Students say even food deliveries were not being allowed into the campus. “We are cooking our own food inside the hostel mess and near the shopping complex, where the police is trying to shut down the operation by saying that it’s not allowed,” said a PhD student, requesting anonymity.

The student added: “This is an orchestrated attempt by the Bharatiya Janata Party and their student wing Akhil Bharatiya Vidyarthi Parishad to implicate protesters who were not even indulging in vandalism.”

In the midst of this, help has poured in from outside the campus. Some eateries in Hyderabad are providing free food to the university’s students, while a crowd-sourced survey is collecting details of those ready to offer accommodation, food and water.

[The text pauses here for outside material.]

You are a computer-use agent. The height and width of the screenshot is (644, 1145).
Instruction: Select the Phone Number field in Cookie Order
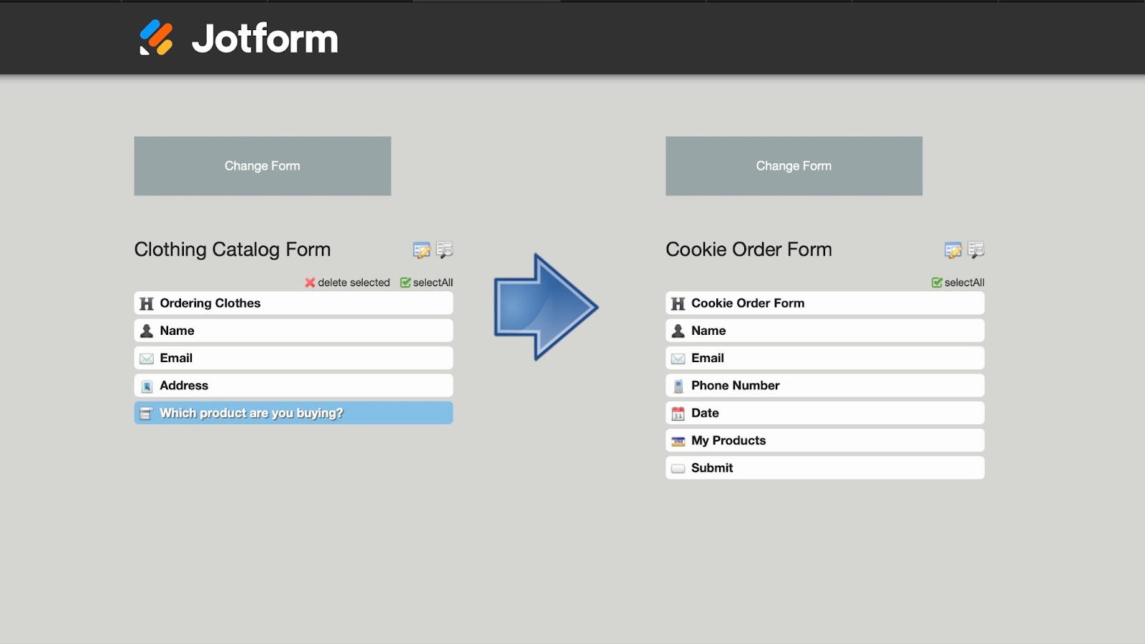[x=824, y=386]
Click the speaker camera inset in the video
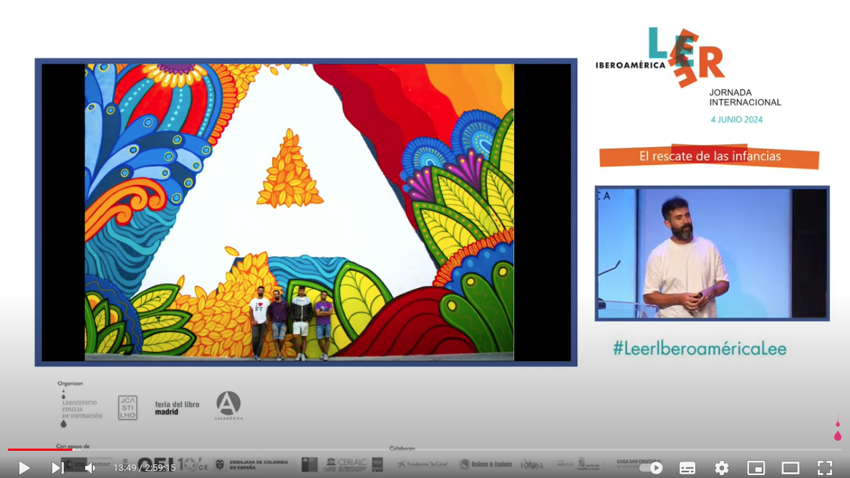Viewport: 850px width, 478px height. click(711, 253)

Rohith Vemula had committed suicide in January after being suspended from the university along with a few others for allegedly getting into a scuffle with members of the Akhil Bharatiya Vidyarthi Parishad on campus.

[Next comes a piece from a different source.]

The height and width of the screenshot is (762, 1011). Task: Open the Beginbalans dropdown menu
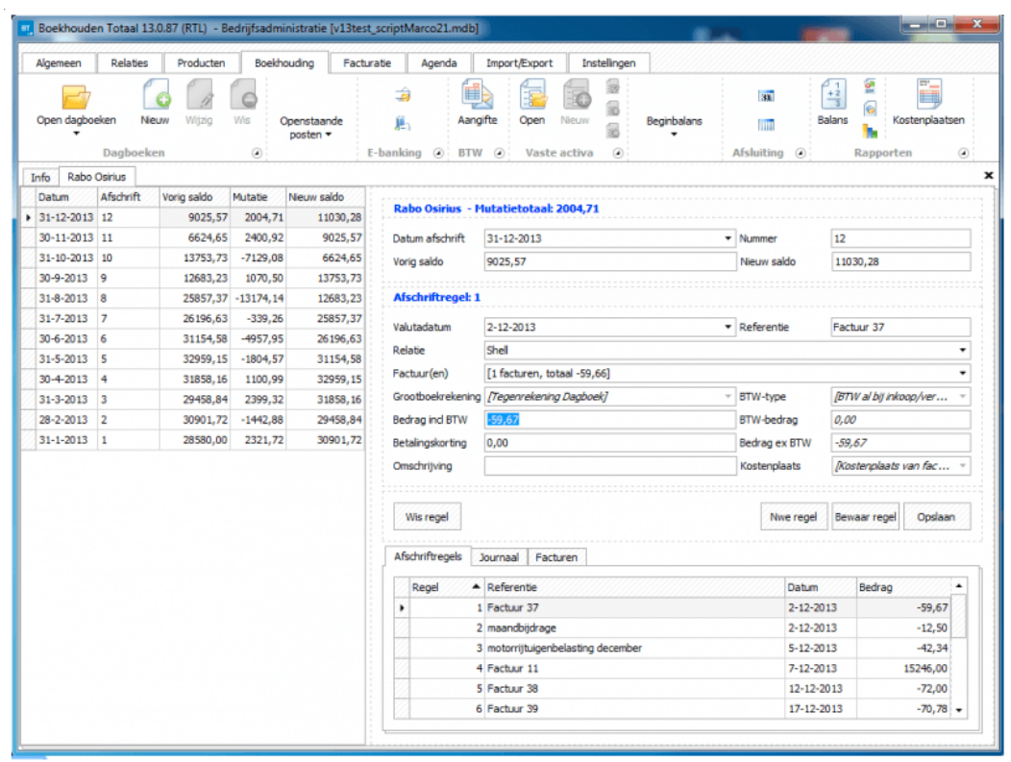point(674,127)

On Wednesday, the Joint Action Committee for Social Justice at the varsity, which is seeking Justice for Vemula, had invited JNU student leader Kanhaiya Kumar to address the protesting students. Kumar arrived at the university early Wednesday but he wasn’t allowed to enter. He took to Twitter to express his disappointment.

Kumar later spoke to the media gathered outside the campus gates and alleged that the Central government had raked up the JNU issue to divert attention from Vemula’s suicide.

“To suppress HCU [Hyderabad Central University] issue, the government raised JNU issue,” he said. “Students want to study and government should ensure that such an environment is provided. But the MP, MLA, Smriti Irani polarised the atmosphere in University.”

Kanhaiya reiterated the Hyderabad University students’ demand to pass a Rohith Act, which aims to prevent caste-based prejudice in educational institutions. He condemned the vandalism at the vice chancellor’s office, without naming the perpetrators. “The Dronacharya system should end at universities," he said. "[The] Rohith Act should be created to ensure no other Eklavya dies.”

ABVP members claim the time “isn’t right” for anyone to come to the university and escalate protests since exams and placements are coming up.

“We respect democracy, but at this time and at this juncture, it is not the right time to enter the university,” said Gurajada G, member of ABVP’s state executive and a scholar at the Telugu Department of the university. “Kanhaiya may give lectures anywhere else he wants. Already enough violence has taken place at the campus. We have lot of issues going on. We are not in the mood of encouraging terrorist like-minded people.”

In addition to Kumar, many student organisations and political outfits that came to the campus to lend their support to the agitating students were prevented from entering. Among them was Roji M John, National President of the National Students Union of India. “It is undemocratic to restrict media, politicians and students," he said. "Our fight will continue till all demands are met.”

Meanwhile, several students alleged on Facebook that many of those reportedly arrested by the police for vandalising the vice chancellor’s office were now untraceable.

A student named Vaikhari Aryat, wrote: “Undeclared emergency is prevailing in UoH now. No food, no water, no electricity and no internet. Sangh administration, police and ABVP nexus do whatever they can to suppress all kinds of resistance.”

She added in another update that the internet was cut off and the students were “alienated”. “University cut off our internet facility since forenoon," she said. "There’s no drinking water available in mess, no dining hall opened anymore and internet blackout too. This is going really well VC. You have got us starved, thirsty and alienated from reaching out to outside world!”


On Tuesday, the university authorities had asked the local police for help when the vice chancellor was stuck in his residence as students protested outside. The Rapid Action Force and Central Police Reserve Force cleared up the office and took students into custody. Students allege that their phones were confiscated when they tried to film this action as well as the police search for specific students.